== Source data ==
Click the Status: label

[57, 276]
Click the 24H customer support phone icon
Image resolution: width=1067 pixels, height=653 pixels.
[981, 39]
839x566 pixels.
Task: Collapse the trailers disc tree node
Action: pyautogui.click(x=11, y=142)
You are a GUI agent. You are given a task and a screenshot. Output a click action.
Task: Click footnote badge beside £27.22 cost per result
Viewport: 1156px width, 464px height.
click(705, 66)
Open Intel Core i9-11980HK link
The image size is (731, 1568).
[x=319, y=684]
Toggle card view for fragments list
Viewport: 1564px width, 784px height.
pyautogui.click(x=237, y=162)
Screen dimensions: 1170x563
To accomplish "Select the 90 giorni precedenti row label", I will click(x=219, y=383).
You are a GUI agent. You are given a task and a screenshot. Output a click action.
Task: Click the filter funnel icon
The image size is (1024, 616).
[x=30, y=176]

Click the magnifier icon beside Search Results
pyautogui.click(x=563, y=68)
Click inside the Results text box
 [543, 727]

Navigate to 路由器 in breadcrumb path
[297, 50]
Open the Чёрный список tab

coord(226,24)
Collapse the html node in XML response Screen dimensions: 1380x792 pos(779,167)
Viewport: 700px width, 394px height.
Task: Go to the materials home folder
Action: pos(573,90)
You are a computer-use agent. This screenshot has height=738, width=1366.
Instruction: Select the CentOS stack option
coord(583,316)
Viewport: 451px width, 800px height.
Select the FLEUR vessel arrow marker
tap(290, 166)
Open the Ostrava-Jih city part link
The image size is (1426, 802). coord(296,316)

== Exercise goal ==
Give all of the entries again, word for word.

== Task result ==
Click the Status: label

[57, 276]
Click the 24H customer support phone icon
Image resolution: width=1067 pixels, height=653 pixels.
[981, 39]
839x566 pixels.
Task: Collapse the trailers disc tree node
Action: pyautogui.click(x=11, y=142)
You are a GUI agent. You are given a task and a screenshot. Output a click action.
Task: Click footnote badge beside £27.22 cost per result
Viewport: 1156px width, 464px height.
click(705, 66)
Open Intel Core i9-11980HK link
The image size is (731, 1568).
[x=319, y=684]
Toggle card view for fragments list
Viewport: 1564px width, 784px height.
pyautogui.click(x=237, y=162)
Screen dimensions: 1170x563
To accomplish "Select the 90 giorni precedenti row label", I will click(x=219, y=383).
You are a GUI agent. You are given a task and a screenshot. Output a click action.
Task: Click the filter funnel icon
The image size is (1024, 616).
[x=30, y=176]

Click the magnifier icon beside Search Results
pyautogui.click(x=563, y=68)
Click inside the Results text box
 [543, 727]

Navigate to 路由器 in breadcrumb path
[297, 50]
Open the Чёрный список tab

coord(226,24)
Collapse the html node in XML response Screen dimensions: 1380x792 pos(779,167)
Viewport: 700px width, 394px height.
Task: Go to the materials home folder
Action: pos(573,90)
You are a computer-use agent. This screenshot has height=738, width=1366.
Instruction: Select the CentOS stack option
coord(583,316)
Viewport: 451px width, 800px height.
Select the FLEUR vessel arrow marker
tap(290, 166)
Open the Ostrava-Jih city part link
The image size is (1426, 802). coord(296,316)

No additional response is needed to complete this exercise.